Die Parlamentswahlen im Kosovo sollten einen Neuanfang markieren. Zwei neue Parteien, FER ("Frischer Wind") und Vetevendosje ("Selbstbestimmung"), die vor allem die jungen Wähler angesprochen hatten, sollten die alten politischen und ideologischen Gräben überwinden. Endlich sollten die schweren wirtschaftlichen und sozialen Probleme angepackt werden. Den Kampf gegen die grassierende Korruption hatten die beiden Neuen ganz oben auf ihrer Themenliste.

Niedrige Wahlbeteiligung als Zeichen für Resignation
Doch diese auch im Ausland gehegten Hoffnungen sind allem Anschein nach zerstoben. FER schaffte nach ersten Angaben nicht den Sprung über die Fünf-Prozent-Hürde. Vetevendosje wurde zwar drittstärkste politische Kraft, doch wegen ihrer nationalistischen großalbanischen Positionen will niemand mit ihr eine Regierung bilden. Dass sich bei den Wählern fast drei Jahre nach der Unabhängigkeit Resignation breitmacht, zeigt auch die niedrige Wahlbeteiligung: Nicht einmal jeder Zweite der 1,6 Mio. Wahlberechtigten hat seine Stimme abgegeben.

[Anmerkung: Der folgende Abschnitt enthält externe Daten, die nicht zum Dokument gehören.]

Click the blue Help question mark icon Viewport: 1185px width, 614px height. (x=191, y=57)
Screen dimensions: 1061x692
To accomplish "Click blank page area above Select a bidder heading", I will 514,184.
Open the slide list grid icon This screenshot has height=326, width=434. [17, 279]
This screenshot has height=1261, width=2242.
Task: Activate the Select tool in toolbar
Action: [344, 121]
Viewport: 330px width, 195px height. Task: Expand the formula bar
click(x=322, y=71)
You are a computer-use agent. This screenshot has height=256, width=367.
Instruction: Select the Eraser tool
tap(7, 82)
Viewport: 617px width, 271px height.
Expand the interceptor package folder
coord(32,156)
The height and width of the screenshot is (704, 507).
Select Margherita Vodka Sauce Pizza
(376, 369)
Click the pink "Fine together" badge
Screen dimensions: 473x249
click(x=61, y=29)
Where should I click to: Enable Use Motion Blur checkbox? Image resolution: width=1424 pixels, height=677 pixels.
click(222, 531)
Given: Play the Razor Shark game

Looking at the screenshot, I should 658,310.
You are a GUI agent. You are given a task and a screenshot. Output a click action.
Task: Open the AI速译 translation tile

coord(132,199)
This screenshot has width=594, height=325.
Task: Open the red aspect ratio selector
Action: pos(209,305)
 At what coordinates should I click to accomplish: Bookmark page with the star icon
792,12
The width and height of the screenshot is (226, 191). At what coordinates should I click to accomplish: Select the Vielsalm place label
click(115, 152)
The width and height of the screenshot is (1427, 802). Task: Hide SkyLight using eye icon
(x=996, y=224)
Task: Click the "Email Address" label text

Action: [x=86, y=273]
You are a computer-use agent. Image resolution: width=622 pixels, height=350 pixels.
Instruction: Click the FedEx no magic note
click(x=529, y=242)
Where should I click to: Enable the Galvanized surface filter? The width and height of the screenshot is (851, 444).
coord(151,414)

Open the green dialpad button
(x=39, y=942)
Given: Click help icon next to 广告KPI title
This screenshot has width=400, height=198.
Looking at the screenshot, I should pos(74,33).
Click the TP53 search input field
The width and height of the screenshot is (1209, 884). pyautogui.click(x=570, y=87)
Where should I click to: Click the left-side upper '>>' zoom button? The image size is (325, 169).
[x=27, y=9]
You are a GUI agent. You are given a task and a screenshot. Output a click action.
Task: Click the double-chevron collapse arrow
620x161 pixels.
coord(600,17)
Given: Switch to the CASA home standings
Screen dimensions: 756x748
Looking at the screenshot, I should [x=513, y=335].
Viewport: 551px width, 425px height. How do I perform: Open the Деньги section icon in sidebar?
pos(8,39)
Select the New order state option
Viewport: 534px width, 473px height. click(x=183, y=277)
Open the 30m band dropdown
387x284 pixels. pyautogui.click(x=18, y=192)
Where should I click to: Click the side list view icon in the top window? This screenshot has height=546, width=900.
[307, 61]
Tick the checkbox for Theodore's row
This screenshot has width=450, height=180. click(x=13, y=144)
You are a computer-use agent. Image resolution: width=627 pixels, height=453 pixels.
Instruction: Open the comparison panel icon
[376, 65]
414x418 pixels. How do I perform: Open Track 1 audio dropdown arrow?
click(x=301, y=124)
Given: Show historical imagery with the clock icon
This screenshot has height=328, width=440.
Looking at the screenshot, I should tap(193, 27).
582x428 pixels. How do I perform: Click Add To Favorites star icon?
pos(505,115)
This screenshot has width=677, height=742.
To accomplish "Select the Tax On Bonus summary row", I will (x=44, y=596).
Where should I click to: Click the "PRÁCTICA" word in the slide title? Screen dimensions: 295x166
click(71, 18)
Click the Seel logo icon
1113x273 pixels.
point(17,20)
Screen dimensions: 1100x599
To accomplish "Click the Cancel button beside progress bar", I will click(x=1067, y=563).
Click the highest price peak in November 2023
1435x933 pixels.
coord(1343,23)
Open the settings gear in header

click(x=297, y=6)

Spekulationen um Wahlfälschung
Die staatliche Wahlkommission hat auch 20 Stunden nach Schließung der Wahllokale nicht einmal das kleinste Resultat vorgelegt. Sie hat damit vielen Spekulationen Auftrieb gegeben, die Wahlfälschungen im großen Stil unterstellten. Jedenfalls haben die Wahlverlierer massenhaften Betrug behauptet und wollen die Ergebnisse nicht anerkennen. Westliche Diplomaten verwiesen am Montag in Pristina auf das Nachbarland Albanien, wo die Opposition seit langem das Parlament boykottiert, weil es den Wahlsieg der Regierungspartei wegen behaupteter Manipulationen nicht anerkennt.

Internationale Beobachter: Wahl lief rechtens ab
Die Parlamentswahl im Kosovo am Sonntag ist nach Meinung einer Beobachterdelegation von ENEMO (European Network of Election Monitoring Organizations) auf "vorgeschriebene Weise und im Einklang mit vielen internationalen Normen" verlaufen, wenngleich verfahrensmäßige Mängel festgestellt wurden. Den Behörden sei es im Großen und Ganzen gelungen, alle technischen Probleme trotz kurzen Zeitrahmens und ungünstiger Witterungsverhältnisse zu lösen und die unerlässlichen Voraussetzungen für die Durchführung der Wahl zu schaffen, stellten die Beobachter in einer am Montag veröffentlichten vorläufigen Analyse fest.

Regierungsbildung
Nach der Wahl zeichnet sich nun folgendes Szenario zur Regierungsbildung ab: Der mit rund 30 Prozent siegreichen PDK von Regierungschef Hashim Thaci steht die AKR des Unternehmers Behgjet Pacolli am nächsten. Der umstrittene Besitzer des Schweizer Mabetex-Baukonzerns hatte schon früher von Thaci lukrative Projekte zugeschustert bekommen. Ihm werden von den Statistikern etwa sieben Prozent der Stimmen vorausgesagt. Thaci will nach früheren Äußerungen auch die Minderheiten an der Regierung beteiligen, für die laut Verfassung 15 Prozent der 120 Sitze im Parlament reserviert sind.

Diese Mehrheit dürfte den bisherigen Kurs fortsetzen. Doch ein politischer Sprengsatz wäre auch hier schon eingebaut: Die neue Regierung muss einen von Brüssel vermittelten Dialog mit der Republik Serbien aufnehmen. Und da die serbische Minderheit im Kosovo die Positionen Belgrads statt die Pristinas vertritt, ist Streit vorprogrammiert.